What did she represent? The American dream, or a version of it (or a perversion of it). Her prosperous parents pushed the three Gabor sisters to remain upwardly mobile, and the ceiling in Hungary was only so high. So Zsa Zsa followed younger sister Eva to Hollywood, acted for Orson Welles and John Huston and Vincente Minnelli, and inked herself onto the tabloid of our minds.

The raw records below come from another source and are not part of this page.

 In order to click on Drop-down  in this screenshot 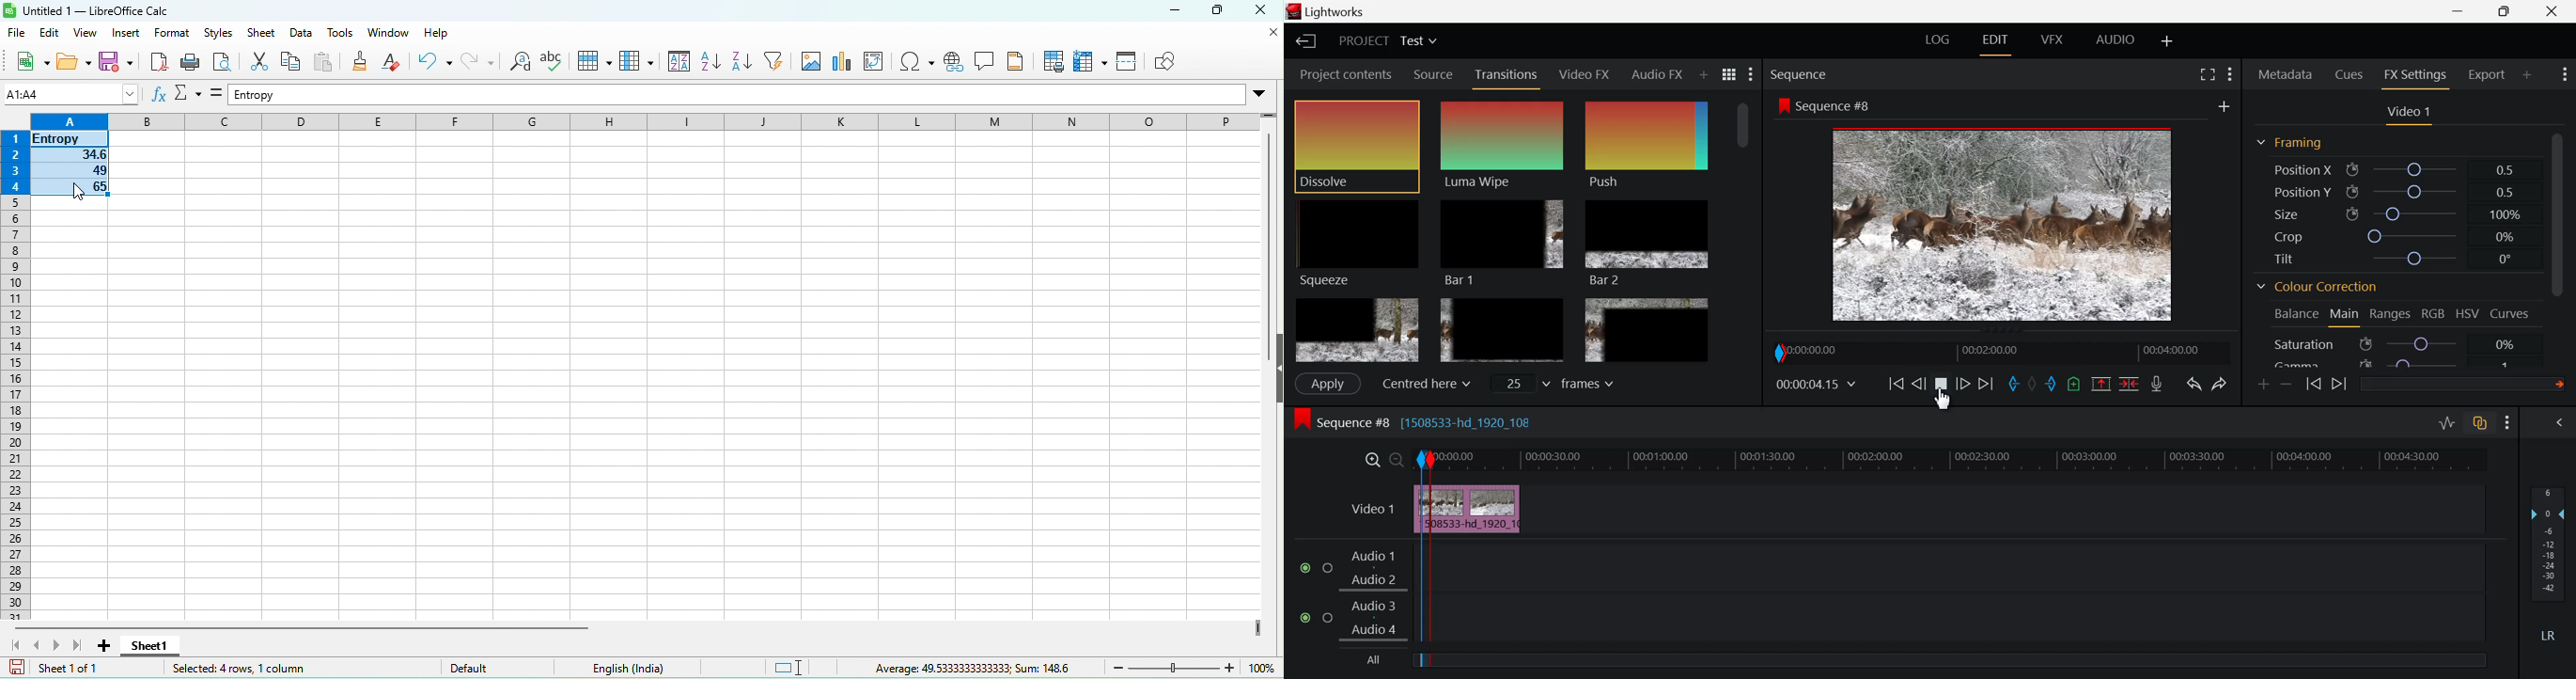, I will do `click(1263, 94)`.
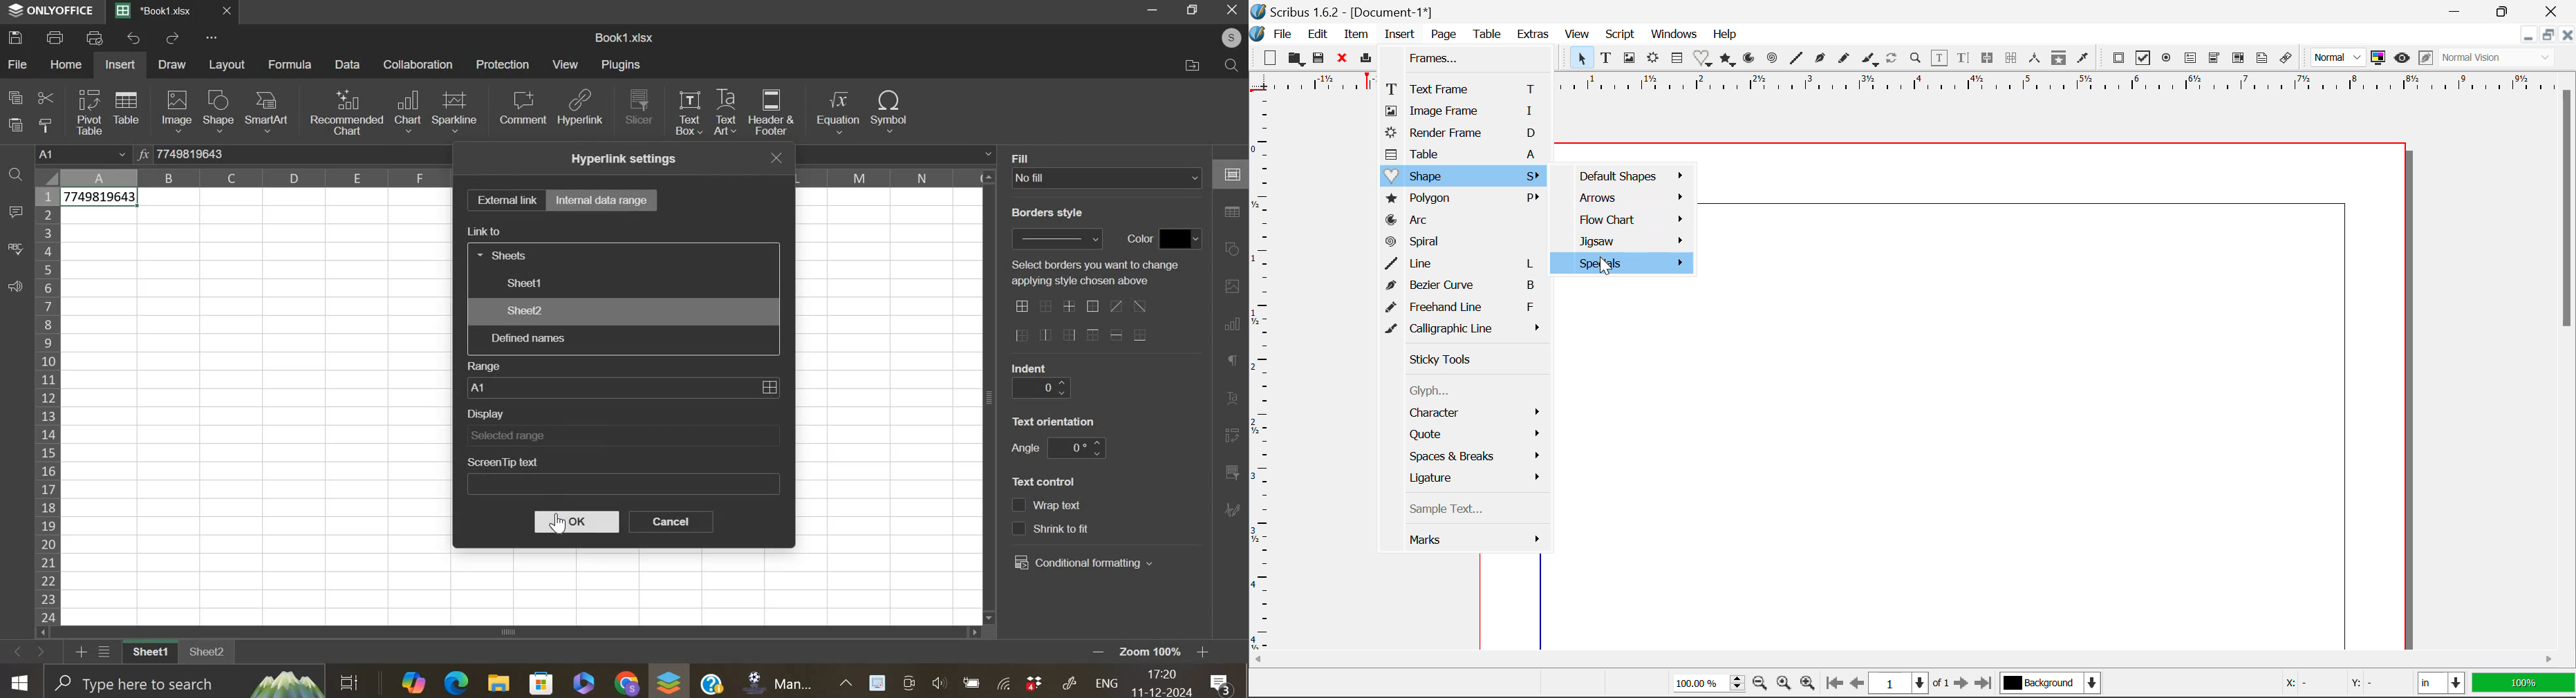 The image size is (2576, 700). Describe the element at coordinates (1051, 517) in the screenshot. I see `text control` at that location.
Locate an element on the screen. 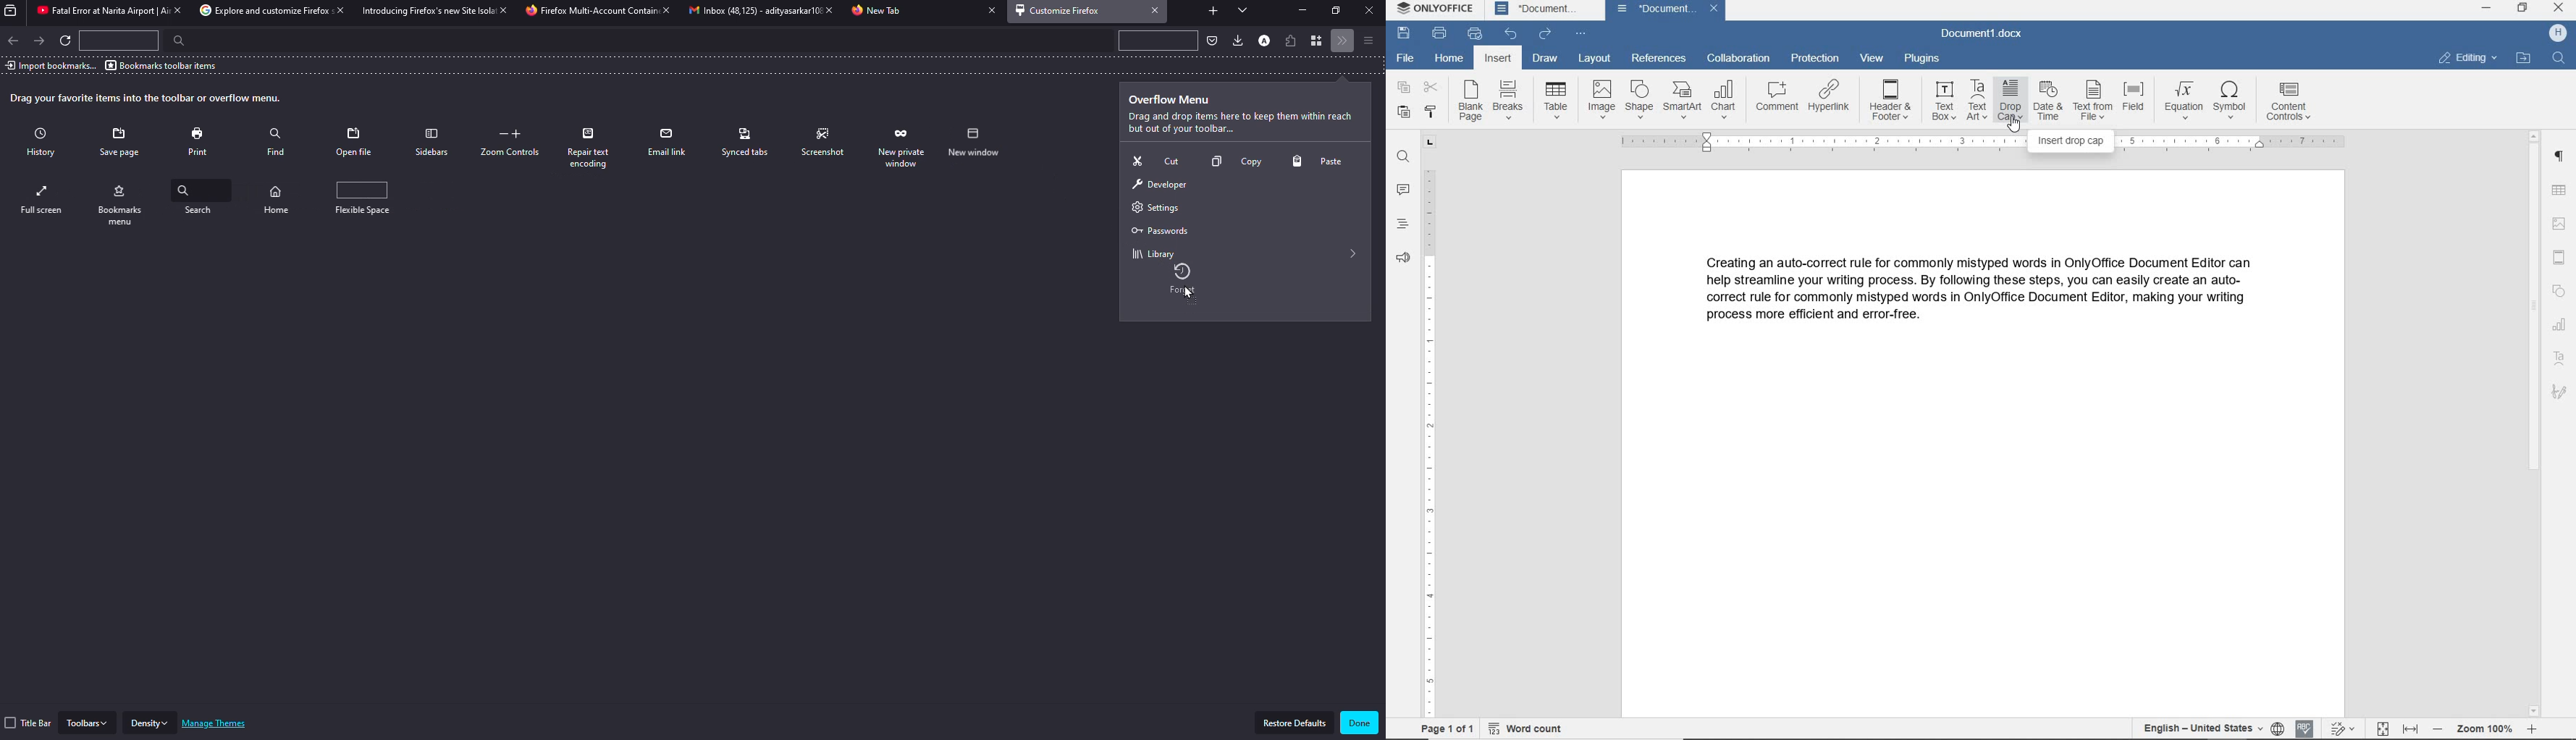 Image resolution: width=2576 pixels, height=756 pixels. comments is located at coordinates (1401, 190).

Zsa Zsa was the original material girl, slung with pearls, dripping with diamonds, wrapped in mink, bristling with black feathers.

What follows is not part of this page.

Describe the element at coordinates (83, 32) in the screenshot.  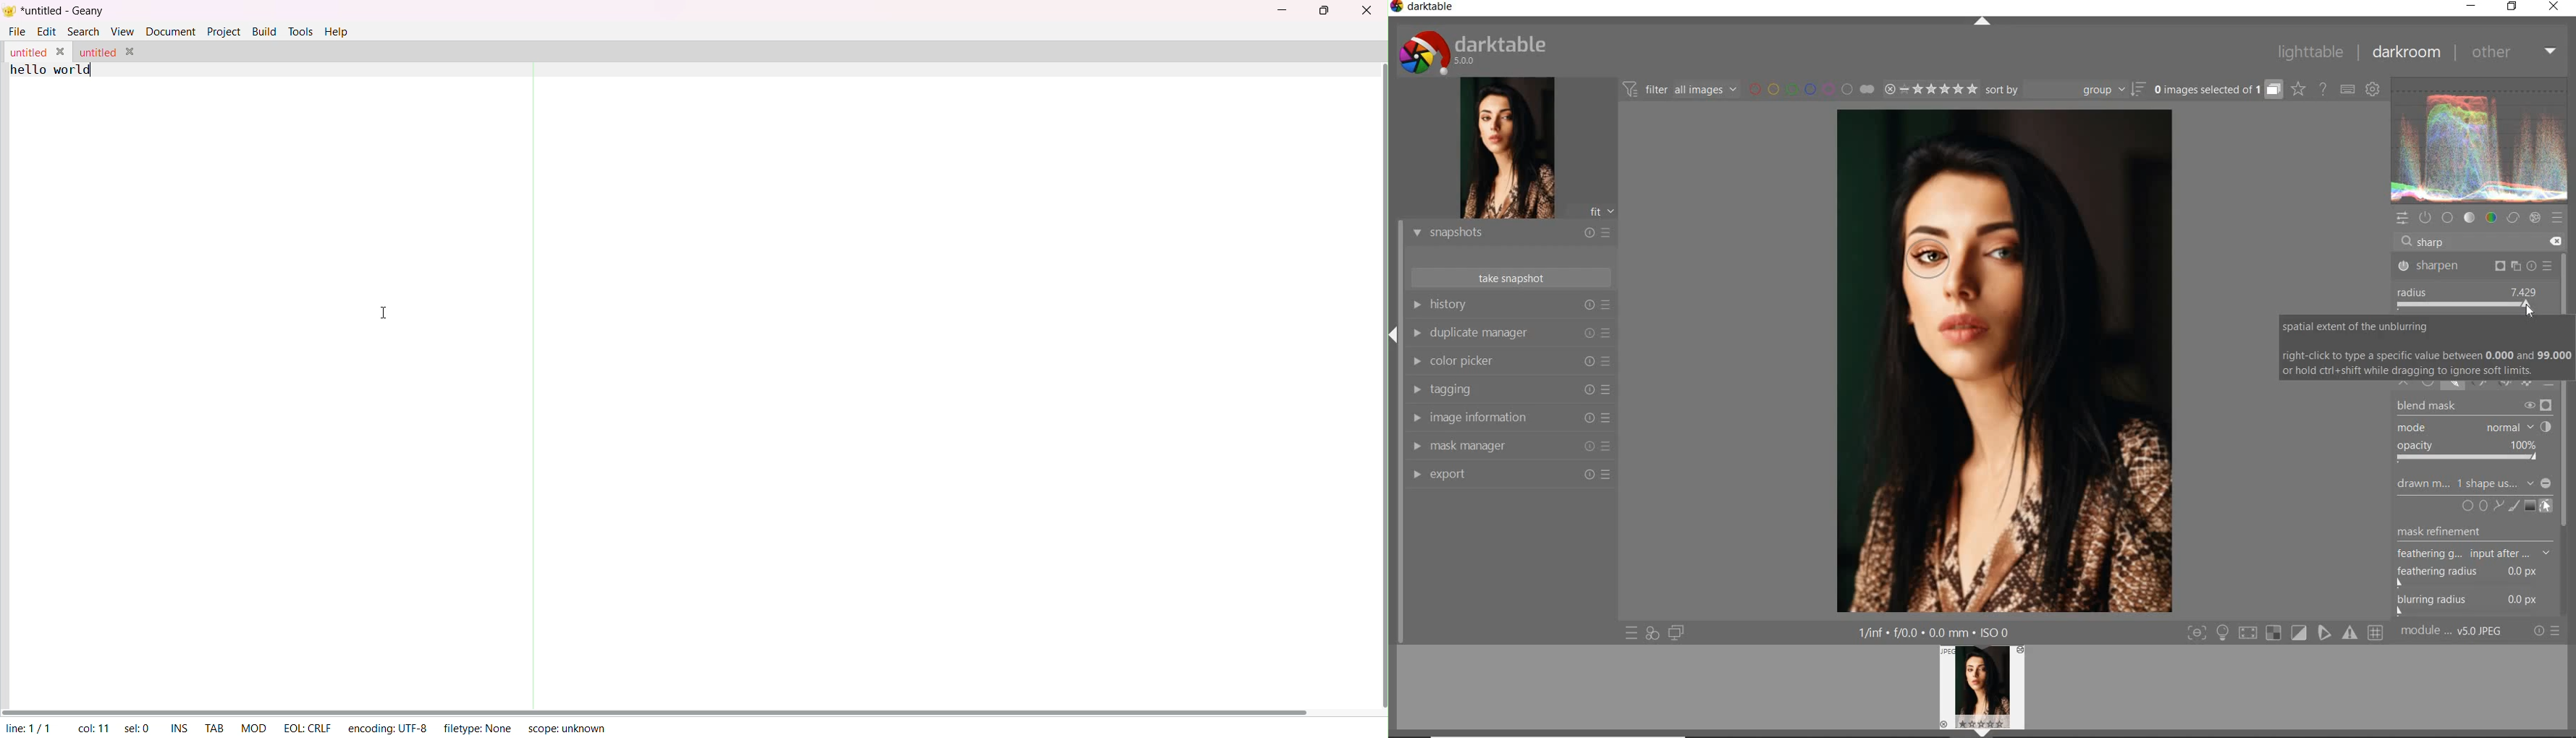
I see `search` at that location.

She objectified men, reduced them to musculature, turned them to punchlines.

“I am a marvelous housekeeper,” she was oft-quoted. “Every time I leave a man, I keep his house.”

And yet one of her put-downs to women was “You’ll never get a man,” as if being a wife — or becoming a wife over and over again — was a woman’s ultimate achievement.

“If she didn’t have a husband, she had a lover, because that’s the only way a Gabor knows she’s alive,” gossip columnist Cindy Adams told Vanity Fair in 2007, adding that the Gabor sisters “lived with no reality” and “would lie about everything.” Decades before reality TV, Twitter and Instagram, they were their own products, their own brands.

Among the trophy husbands mounted on Zsa Zsa’s wall: a Turkish diplomat, a Texas oil man, a German prince, a hotel magnate, an Oscar-winning actor. Richard Nixon once set her up with Henry Kissinger, she wrote in her memoir “One Lifetime Is Not Enough,” but clothes never came off. Imagine, though, the accented flirtation.

“Vut do you vunna do?”

“I dunno, dahling, vaatever you vaant.”


Gabor holds a beaded purse once owned by Marilyn Monroe in Beverly Hills in 1996. (Kim Kulish/AFP)

Said James Baker to Ronald Reagan after he was seated next to Zsa Zsa at a state dinner in 1982: “I owe you one.”

“There is no bigger aphrodisiac than power,” she said in 1987 to David Letterman, who introduced her as “one of the all-time great talk-show guests” and “the only woman I know named Zsa Zsa.” That was a perfect way to describe her. Zsa Zsa just was. And what she was was fabulous.

She attended the 1988 Miss America pageant in Atlantic City and was photographed with the Trumps. During a break from her 1989 trial for various misdemeanors, including that cop-slapping business, she told reporters: “I am a horsewoman. I am a princess. I am Zsa Zsa.”

She was Zsa Zsa in jail. She was Zsa Zsa in her Rolls Royce with expired tags. She was Zsa Zsa for Geraldo and Oprah. She was Zsa Zsa in “A Nightmare on Elm Street 3.”

She was Zsa Zsa for a public that tired of Zsa Zsa.

“We don’t care to hear about you,” said a young woman in Phil Donahue’s audience soon after her arrest. “You know, she’s giving us blondes a bad name.”

“You’re too beautiful to be so goddamn jealousss,” Zsa Zsa retorted, sibilantly, perfuming criticism with a compliment. “You’ll never make it, my dear, if you’re that jealousss.”

In Zsa Zsa’s eyes, we are all trying to make it — trying to live effortlessly within gossip columns, in front of paparazzi, on late-night television:

Letterman’s gimmick here was contrast: A glamorous woman with a beguiling accent pounding In-N-Out burgers as a dweeby comic peppered her with innuendo. But she was self-aware enough to be in on the joke. Her cackle was proof.

She remained Zsa Zsa in her 90s, decrepit and bedridden and missing a leg from infection, holding a glass of champagne to toast her ninth and final husband’s birthday in 2011. Yes, she had a résumé. She appeared in several dozen movies and TV programs. She played herself in 14 of them. What more do you need to know? Zsa Zsa was Zsa Zsa, and that was more than enough.